The Future of Conservatism?Breaking News
tags: conservatism, William F. Buckley, intellectual history, Scott Walker
Back in July 2019, our colleague, Jim Swift, asked “Can Scott Walker Save the Future of Conservatism?”
The former Wisconsin governor had just been named the president of the Young America’s Foundation, and Swift wondered whether Walker could use his position to change the trajectory of the right.
Swift noted that YAF’s list of campus speakers had grown both stale and strange, an odd mix of “uninspiring has-beens and cranks alongside conservatives who are the real deal.”
Could Walker use his position to move away from the bigots and crazies who had begun to dominate Conservatism Inc.? Might he try to restore some of the intellectual heft of a movement launched by William F. Buckley Jr.?
If a new video campaign is any indication, the answer seems to be: No. As in, God no, not at all.
The contrast is striking. When Buckley founded National Review magazine in the 1950s, he famously gathered serious thinkers and writers from the various branches of conservative thought: Catholic intellectuals, ex-communists, libertarians, and traditionalists.
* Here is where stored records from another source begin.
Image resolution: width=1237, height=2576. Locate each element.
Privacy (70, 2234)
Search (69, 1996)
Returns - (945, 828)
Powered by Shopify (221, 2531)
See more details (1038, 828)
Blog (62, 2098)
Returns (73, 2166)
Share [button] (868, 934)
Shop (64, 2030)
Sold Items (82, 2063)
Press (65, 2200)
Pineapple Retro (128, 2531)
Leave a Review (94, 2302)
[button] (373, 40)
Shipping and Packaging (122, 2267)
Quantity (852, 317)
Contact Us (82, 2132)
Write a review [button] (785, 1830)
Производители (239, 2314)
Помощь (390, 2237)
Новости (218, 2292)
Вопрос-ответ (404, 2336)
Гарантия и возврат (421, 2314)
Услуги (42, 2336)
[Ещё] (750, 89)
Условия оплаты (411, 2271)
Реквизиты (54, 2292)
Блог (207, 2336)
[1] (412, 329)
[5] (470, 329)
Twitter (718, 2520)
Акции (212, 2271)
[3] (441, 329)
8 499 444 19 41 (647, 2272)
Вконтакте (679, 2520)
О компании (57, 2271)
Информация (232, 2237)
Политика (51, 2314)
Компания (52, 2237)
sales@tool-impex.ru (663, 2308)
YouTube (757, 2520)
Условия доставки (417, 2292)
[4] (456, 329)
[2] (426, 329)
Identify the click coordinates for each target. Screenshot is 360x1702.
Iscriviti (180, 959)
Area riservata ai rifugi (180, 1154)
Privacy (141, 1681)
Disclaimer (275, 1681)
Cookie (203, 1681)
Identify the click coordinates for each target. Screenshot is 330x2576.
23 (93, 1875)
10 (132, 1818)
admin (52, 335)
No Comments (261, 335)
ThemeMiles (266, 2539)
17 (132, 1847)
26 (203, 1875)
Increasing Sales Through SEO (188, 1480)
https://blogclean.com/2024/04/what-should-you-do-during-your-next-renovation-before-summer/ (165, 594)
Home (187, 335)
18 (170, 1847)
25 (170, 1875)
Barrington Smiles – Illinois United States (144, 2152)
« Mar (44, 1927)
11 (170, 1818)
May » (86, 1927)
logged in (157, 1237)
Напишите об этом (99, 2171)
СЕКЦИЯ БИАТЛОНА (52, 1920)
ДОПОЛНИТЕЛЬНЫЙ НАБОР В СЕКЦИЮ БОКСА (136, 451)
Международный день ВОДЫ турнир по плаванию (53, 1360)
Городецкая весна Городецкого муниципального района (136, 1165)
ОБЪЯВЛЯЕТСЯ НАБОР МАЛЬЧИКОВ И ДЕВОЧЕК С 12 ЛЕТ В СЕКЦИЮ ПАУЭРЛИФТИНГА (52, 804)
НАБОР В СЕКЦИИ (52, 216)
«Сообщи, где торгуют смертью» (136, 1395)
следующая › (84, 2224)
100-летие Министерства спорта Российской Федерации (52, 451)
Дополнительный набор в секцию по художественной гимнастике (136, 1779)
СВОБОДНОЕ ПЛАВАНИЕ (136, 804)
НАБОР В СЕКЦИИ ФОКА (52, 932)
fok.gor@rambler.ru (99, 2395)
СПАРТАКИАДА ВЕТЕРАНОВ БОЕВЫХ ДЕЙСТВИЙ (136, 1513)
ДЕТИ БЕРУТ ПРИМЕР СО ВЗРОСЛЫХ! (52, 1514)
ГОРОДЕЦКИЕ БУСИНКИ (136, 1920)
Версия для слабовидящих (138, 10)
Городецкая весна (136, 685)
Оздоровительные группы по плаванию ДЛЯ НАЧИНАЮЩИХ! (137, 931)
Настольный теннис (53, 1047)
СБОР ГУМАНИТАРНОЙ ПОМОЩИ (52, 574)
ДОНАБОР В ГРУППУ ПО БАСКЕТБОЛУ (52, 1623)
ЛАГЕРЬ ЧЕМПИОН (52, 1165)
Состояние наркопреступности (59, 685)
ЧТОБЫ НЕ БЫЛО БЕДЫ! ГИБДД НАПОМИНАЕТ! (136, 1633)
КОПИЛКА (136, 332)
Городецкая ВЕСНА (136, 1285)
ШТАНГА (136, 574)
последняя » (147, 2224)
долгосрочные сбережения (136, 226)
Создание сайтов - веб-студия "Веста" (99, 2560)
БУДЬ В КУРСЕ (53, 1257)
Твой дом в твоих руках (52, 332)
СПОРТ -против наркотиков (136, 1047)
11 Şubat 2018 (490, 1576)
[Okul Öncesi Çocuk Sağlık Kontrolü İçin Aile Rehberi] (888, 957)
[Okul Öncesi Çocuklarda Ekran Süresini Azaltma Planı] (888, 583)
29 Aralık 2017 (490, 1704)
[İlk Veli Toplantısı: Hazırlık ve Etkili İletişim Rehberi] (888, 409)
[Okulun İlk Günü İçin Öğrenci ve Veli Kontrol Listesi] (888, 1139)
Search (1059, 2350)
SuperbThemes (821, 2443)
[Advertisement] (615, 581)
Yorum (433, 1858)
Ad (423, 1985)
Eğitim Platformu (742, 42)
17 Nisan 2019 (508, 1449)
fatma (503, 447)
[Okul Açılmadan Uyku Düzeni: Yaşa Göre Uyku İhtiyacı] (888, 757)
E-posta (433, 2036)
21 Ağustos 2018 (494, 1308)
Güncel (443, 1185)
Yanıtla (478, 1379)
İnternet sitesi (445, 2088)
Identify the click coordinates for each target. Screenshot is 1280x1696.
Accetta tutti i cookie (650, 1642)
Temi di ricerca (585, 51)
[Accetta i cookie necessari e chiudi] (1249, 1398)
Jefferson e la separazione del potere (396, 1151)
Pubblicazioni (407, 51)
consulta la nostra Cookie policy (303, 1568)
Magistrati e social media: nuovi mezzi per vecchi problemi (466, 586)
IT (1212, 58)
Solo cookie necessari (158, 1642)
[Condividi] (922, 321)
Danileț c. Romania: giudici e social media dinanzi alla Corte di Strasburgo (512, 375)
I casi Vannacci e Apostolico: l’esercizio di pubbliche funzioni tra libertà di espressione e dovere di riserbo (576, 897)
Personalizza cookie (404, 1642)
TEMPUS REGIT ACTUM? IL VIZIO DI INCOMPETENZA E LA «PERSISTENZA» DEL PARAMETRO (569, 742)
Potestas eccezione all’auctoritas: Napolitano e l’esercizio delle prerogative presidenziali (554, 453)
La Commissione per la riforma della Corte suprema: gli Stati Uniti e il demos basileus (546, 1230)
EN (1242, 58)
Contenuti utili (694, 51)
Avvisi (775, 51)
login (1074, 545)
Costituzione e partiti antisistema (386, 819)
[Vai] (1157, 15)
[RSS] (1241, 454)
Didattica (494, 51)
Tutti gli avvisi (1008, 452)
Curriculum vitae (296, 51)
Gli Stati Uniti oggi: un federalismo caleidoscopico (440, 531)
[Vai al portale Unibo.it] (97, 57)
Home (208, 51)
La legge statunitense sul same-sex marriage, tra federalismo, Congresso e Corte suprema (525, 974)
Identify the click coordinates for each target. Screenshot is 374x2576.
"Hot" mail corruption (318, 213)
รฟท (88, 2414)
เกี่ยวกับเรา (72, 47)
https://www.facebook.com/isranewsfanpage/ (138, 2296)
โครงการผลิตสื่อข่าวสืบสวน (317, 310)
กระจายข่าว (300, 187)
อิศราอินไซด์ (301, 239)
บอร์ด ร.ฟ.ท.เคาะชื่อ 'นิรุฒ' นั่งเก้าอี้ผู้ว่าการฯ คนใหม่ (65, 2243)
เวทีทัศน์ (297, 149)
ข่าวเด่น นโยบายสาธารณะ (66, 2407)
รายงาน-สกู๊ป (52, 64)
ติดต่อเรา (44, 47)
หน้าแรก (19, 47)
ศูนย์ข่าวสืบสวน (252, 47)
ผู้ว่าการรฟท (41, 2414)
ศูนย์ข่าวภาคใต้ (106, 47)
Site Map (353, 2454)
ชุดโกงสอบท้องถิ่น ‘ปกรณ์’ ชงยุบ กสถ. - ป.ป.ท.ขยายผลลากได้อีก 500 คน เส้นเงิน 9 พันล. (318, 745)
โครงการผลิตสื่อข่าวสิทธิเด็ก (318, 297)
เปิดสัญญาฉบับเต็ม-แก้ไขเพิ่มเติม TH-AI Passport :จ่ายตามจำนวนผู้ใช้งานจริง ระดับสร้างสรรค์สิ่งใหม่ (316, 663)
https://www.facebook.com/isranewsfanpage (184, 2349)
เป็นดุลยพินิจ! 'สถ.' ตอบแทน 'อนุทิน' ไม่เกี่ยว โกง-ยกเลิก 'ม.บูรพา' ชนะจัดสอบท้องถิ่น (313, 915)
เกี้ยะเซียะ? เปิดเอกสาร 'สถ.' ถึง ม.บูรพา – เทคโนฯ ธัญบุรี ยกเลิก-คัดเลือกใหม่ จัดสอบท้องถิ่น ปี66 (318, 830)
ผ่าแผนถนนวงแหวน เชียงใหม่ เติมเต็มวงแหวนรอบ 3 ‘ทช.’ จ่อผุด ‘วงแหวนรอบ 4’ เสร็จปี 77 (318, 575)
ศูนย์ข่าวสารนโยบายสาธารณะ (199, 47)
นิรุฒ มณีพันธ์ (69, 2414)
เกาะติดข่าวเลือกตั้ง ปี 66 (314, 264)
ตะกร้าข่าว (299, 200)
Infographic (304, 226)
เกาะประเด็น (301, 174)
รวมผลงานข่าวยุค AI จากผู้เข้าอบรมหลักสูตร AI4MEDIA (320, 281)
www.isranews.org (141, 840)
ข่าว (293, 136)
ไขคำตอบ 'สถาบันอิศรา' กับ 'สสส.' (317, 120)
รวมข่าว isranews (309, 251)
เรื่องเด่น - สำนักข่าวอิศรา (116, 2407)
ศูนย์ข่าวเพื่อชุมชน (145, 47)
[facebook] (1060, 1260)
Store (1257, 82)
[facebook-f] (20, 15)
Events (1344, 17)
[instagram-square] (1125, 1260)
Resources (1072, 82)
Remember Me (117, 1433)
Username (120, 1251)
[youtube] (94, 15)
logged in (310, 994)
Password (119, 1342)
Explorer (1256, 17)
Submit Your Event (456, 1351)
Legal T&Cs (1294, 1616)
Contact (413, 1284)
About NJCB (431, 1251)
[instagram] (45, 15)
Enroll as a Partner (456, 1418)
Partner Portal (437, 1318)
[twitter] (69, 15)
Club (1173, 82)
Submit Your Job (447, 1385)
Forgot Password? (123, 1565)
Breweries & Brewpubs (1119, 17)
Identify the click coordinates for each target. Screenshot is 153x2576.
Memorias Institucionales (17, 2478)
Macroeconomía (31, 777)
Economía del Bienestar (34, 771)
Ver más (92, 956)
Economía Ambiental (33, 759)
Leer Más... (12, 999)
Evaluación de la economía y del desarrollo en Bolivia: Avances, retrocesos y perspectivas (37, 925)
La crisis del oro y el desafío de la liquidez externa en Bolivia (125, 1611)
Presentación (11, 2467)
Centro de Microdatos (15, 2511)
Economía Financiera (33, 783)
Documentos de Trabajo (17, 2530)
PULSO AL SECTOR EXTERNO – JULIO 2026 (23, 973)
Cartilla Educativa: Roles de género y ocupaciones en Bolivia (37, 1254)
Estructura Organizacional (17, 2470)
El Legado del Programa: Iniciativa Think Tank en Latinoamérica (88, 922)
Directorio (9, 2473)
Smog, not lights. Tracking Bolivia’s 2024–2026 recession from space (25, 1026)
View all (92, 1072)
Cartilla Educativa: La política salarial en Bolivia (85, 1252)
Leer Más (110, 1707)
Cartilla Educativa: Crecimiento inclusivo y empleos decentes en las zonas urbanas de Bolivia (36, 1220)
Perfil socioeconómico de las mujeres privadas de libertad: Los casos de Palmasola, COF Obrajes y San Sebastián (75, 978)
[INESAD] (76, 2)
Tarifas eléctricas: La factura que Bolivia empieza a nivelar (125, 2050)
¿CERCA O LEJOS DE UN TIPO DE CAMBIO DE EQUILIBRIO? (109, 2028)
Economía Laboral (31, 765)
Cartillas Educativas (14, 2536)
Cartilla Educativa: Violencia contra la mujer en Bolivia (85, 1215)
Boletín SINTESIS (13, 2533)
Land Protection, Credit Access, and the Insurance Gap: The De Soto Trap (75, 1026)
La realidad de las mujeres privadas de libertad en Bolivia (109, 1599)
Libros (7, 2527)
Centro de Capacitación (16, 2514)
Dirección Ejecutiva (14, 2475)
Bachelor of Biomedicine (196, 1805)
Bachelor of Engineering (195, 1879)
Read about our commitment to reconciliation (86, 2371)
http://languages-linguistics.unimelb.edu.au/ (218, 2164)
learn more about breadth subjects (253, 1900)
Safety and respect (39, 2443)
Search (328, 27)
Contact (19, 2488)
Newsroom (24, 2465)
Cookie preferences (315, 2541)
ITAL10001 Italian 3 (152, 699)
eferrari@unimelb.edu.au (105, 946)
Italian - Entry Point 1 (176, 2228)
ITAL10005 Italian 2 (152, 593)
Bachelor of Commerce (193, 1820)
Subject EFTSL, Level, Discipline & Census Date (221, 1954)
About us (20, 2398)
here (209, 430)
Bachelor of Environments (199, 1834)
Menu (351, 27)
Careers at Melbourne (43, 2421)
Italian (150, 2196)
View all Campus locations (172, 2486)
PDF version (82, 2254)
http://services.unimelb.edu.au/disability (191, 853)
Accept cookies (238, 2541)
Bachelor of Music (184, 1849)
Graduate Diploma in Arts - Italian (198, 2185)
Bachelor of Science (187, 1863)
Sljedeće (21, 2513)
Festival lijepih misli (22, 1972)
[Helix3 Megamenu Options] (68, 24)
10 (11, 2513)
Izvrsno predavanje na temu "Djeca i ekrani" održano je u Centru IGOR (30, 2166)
As he began his own long game to make conservativism coherent and compelling, he featured intellectuals like Russell Kirk, James Burnham, Frank Meyer, and Willmoore Kendall, and Garry Wills. Buckley’s conservative universe included folks like John Dos Passos, Whittaker Chambers, Harry V. Jaffa, Charles Krauthammer, Irving Kristol, W. H. Auden, Edward C. Banfield, Jacques Barzun, Richard Neuhaus, Robert Nisbet, and Michael Oakeshott.
Buckley later was instrumental in founding Young Americans for Freedom (YAF). The group was founded at his home, where the “The Sharon Statement,” YAF’s founding document, was drafted.
Picking up Buckley’s banner, Walker’s group (which merged with the original YAF in 2011) promises to offer “the best minds in conservative thought.”
But a quick perusal of the YAF speaker’s lineup suggests that Walker is no Buckley.
There are, indeed, some worthy and substantive conservative thinkers on the roster (David French and Jonah Goldberg among them.)
But Walker’s group also features Steve Crowder, the far-right clickbaity “comedian” who recently posted an outrageously racist video mocking black farmers. More recently, YouTube removed another Crowder video for peddling COVID disinformation.